C'est là que les régies, à commencer par celles de la télévision, ouvrent les vannes des offres de sponsoring de dernière minute — envoyées indistinctement aux agences et aux annonceurs. Effet boomerang immédiat, décrivent les fondateurs : le marché comprend que le prix baisse à mesure que la date approche, et se met à attendre. Des agences se spécialisent dans le one shot. Les autres, celles qui travaillaient en amont, se retrouvent avec des clients qui leur demandent de repousser la décision au dernier moment.
Autrement dit, le métier même de la planification média — anticiper, arbitrer, construire une pression sur la durée — se trouve pris à revers par la politique commerciale de ses propres fournisseurs.
Structurer l'opportunisme
L'idée de Media & Co consiste à accepter cette réalité plutôt qu'à la combattre, mais à lui donner un cadre. Non pas vendre des opportunités isolées, mais proposer aux annonceurs des orientations stratégiques suffisamment définies — cible, temps forts, cohérence d'ensemble — pour que les opportunités de dernière minute s'y insèrent au lieu de s'y substituer. « Si le "last minute" est partout, allons-y ! C'est une sorte de last minute global ou de last minute 360 », résume Patrick Mouren dans l'interview accordée à CB News.

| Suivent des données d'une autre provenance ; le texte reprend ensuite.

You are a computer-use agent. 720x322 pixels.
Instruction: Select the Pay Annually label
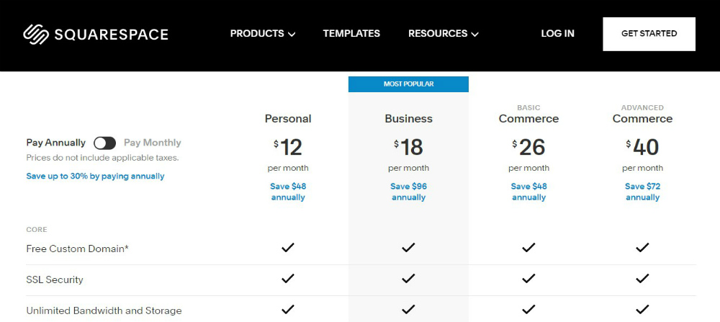(56, 143)
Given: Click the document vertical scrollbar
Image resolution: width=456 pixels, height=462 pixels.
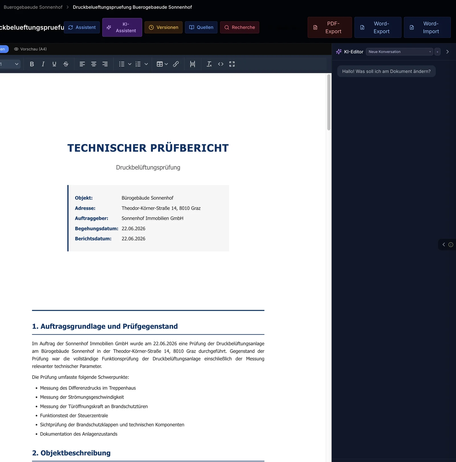Looking at the screenshot, I should (x=329, y=102).
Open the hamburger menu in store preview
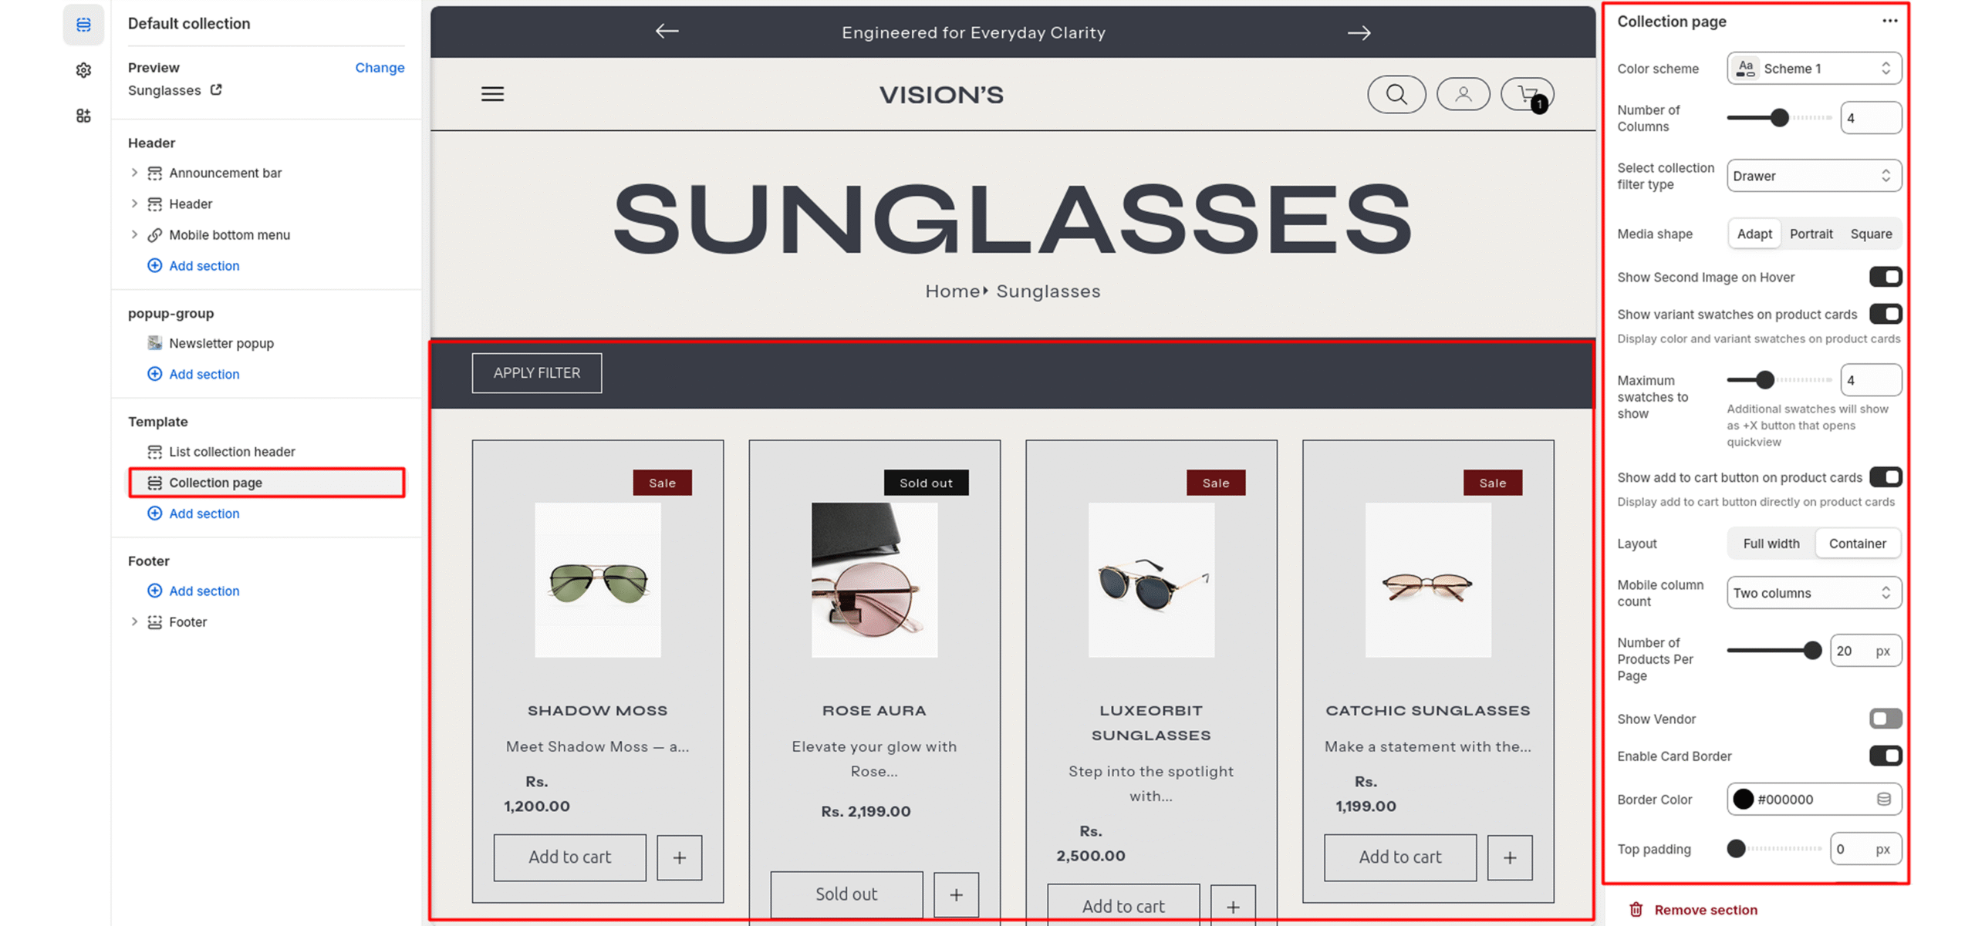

La démarche se veut multi-médias : au-delà du sponsoring TV, l'agence dit approcher les régies télé, radio et digitales, et explorer le terrain de la communication extérieure, elle aussi coutumière des offres tardives. Deuxième brique, moins évidente mais logique : la création. Avec Gérard Taride et sa structure de production, l'agence entend fournir spots visuels et audio prêts à l'emploi. Un plan déclenché à quelques jours n'a aucune valeur si le film n'est pas prêt — « tout soit clé-en-main, prêt à dégainer au moment où il le faut », expliquent les associés.
Point notable pour la lecture capitalistique : Media & Co n'est ni une filiale de Mediacompact ni de The Media Workshop, mais une société nouvelle et distincte, insistent ses fondateurs. Les activités sont séparées.
Un premier client, et une cible assumée
Au lancement, en janvier, l'agence assumait de partir sans portefeuille : prospection d'abord, avec une cible affichée — les marques qui communiquent peu ou pas en publicité, et pour lesquelles le prix d'entrée reste l'obstacle principal. Le premier gain est arrivé le 6 avril 2026 : le réseau de franchises 3 Brasseurs lui a confié son budget média, pour une campagne combinant affichage multi-villes et podcast géolocalisé. Un dispositif révélateur du positionnement — des leviers activables vite, ciblables géographiquement, loin des grands plans nationaux plurimensuels.
Ce que ce cas dit du marché
Media & Co reste une très jeune structure et il serait prématuré d'en tirer un modèle. Mais elle illustre un mouvement plus large : les agences média indépendantes continuent de capter une part significative des remises en compétition. Selon le New Business Barometer de COMvergence relayé par CB News en mars 2026, sur les 187 annonceurs français ayant remis en jeu leurs partenariats médias en 2025, 90 ont choisi ou reconduit une agence indépendante hors des six grands groupes mondiaux — soit 210 millions de dollars, 15 % du volume total étudié (1,4 milliard de dollars, en hausse de 25 % sur un an).
Reste la question de fond, que le lancement de Media & Co pose sans la trancher : industrialiser le « last minute », est-ce apporter une réponse intelligente à un marché déréglé, ou entériner la déflation tarifaire qui a produit ce dérèglement ? Les régies, premières concernées, ont là aussi leur part de réponse à écrire.